WHAT THIS TASK INVOLVES:
Gather every line of the data below that contains the string "dialog", and copy each of those lines in full. Case counts.

───

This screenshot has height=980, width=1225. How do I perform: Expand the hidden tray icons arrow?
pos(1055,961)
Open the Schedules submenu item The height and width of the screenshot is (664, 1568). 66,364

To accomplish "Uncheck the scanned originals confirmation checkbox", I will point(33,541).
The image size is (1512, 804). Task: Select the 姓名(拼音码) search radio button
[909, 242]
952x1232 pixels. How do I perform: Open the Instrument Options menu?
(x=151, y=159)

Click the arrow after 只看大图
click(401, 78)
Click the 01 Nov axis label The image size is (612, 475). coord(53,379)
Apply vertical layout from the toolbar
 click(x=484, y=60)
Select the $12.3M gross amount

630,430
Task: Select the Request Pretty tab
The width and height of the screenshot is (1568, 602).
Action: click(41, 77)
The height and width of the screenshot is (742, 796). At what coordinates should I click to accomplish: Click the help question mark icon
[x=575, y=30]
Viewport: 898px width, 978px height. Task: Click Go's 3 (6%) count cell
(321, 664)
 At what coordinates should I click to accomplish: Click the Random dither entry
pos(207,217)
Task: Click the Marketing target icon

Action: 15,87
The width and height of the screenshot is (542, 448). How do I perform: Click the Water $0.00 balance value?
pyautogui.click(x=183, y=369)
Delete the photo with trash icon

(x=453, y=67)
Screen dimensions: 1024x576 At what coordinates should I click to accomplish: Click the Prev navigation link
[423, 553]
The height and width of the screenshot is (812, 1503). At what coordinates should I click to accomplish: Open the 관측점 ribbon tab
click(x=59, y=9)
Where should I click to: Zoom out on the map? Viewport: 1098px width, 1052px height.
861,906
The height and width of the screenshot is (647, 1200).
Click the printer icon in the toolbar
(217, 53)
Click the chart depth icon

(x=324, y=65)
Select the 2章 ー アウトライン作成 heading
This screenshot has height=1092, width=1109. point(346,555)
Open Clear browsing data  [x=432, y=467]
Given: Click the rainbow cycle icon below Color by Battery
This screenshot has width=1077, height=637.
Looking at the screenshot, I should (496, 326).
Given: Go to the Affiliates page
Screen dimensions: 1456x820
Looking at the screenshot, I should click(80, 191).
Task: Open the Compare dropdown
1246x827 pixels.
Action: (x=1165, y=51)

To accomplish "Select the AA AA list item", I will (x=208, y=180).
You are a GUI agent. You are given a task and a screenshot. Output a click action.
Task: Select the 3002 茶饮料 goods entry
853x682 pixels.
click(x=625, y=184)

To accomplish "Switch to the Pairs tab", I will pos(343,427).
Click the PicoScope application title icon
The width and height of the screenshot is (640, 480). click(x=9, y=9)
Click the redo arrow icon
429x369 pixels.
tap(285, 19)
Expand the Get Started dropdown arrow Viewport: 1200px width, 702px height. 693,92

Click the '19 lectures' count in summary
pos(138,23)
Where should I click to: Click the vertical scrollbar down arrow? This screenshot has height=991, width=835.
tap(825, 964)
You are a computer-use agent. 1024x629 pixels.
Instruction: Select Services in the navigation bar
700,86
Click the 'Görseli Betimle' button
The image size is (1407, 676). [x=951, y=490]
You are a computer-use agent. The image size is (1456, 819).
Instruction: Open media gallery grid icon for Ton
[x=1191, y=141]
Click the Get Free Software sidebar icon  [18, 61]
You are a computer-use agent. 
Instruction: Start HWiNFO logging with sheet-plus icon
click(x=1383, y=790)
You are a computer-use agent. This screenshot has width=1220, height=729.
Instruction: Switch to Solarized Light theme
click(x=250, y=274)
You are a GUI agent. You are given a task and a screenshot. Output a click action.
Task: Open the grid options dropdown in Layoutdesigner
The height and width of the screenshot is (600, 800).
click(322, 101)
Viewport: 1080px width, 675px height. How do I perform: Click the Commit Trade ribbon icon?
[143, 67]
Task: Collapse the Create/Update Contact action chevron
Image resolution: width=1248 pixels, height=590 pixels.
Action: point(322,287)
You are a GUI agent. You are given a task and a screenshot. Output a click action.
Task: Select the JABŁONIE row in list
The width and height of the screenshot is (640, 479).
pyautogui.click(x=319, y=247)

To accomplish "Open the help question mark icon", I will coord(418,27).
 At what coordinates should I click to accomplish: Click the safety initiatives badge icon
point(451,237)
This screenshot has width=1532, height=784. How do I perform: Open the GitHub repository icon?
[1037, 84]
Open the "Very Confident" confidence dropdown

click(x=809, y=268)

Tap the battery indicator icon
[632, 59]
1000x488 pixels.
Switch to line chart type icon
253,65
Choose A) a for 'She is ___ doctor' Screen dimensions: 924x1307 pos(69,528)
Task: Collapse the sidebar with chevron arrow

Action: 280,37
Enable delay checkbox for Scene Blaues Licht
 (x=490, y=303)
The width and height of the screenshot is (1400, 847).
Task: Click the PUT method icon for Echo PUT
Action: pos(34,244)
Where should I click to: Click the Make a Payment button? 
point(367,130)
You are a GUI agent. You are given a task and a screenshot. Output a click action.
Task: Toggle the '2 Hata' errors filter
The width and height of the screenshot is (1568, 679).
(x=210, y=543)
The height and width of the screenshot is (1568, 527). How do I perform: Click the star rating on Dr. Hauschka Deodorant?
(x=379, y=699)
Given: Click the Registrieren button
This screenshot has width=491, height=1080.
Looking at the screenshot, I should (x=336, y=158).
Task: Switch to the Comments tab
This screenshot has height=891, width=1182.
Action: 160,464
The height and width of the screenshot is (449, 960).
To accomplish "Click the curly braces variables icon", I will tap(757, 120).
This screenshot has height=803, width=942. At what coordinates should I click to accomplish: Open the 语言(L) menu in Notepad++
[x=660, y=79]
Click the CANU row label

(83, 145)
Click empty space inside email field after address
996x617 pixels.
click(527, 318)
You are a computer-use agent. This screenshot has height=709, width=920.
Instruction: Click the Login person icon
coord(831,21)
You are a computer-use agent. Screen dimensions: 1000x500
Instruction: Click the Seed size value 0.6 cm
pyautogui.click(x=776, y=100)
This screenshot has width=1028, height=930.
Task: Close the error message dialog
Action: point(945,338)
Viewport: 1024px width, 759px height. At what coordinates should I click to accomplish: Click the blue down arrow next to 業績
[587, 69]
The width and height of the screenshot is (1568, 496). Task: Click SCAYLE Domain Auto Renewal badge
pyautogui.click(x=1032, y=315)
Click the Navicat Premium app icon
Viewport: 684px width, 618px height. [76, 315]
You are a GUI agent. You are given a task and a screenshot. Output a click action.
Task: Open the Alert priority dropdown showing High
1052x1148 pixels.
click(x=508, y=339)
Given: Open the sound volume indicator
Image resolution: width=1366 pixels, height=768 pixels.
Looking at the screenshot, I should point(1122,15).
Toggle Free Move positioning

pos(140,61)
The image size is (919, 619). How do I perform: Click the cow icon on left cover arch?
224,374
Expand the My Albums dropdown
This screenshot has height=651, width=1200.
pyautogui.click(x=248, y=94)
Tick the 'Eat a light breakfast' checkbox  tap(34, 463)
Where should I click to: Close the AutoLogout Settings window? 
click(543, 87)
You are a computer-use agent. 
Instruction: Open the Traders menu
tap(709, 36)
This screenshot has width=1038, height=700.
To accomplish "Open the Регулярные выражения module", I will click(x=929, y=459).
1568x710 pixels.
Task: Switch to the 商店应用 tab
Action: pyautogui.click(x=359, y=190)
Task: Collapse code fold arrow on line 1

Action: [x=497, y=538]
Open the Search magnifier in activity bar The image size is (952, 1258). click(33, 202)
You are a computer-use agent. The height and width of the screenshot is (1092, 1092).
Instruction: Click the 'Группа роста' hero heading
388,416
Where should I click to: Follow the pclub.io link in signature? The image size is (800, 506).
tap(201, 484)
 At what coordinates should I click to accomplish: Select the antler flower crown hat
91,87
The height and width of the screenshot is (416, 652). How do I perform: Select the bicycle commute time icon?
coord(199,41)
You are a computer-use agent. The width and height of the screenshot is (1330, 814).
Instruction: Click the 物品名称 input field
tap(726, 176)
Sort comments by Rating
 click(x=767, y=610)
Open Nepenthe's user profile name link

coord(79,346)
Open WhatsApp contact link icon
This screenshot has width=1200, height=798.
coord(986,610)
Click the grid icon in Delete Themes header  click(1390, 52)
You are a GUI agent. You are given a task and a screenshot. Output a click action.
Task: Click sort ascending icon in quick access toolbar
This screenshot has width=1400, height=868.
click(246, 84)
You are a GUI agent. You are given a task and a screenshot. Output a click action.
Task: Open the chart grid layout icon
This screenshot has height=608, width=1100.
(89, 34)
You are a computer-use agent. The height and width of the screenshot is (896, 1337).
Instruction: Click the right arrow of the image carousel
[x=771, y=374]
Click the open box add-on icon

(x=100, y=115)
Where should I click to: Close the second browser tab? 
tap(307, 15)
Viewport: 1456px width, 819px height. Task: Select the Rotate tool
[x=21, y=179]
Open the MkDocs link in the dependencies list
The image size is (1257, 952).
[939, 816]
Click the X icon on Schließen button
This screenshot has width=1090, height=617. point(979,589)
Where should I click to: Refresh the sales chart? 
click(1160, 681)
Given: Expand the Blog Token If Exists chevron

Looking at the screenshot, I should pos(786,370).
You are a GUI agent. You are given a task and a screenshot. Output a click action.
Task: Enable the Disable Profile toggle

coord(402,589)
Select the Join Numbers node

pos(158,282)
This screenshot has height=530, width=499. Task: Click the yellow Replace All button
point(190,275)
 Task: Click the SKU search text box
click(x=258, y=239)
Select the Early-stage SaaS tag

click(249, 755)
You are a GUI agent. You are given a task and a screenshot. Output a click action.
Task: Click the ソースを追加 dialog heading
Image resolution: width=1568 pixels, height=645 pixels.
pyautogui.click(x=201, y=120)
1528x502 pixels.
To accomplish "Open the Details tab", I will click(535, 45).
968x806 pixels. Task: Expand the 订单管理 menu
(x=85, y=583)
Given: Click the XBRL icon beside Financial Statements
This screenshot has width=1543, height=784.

───

TASK ANSWER:
Task: Close the error message dialog
Task: Click the ソースを追加 dialog heading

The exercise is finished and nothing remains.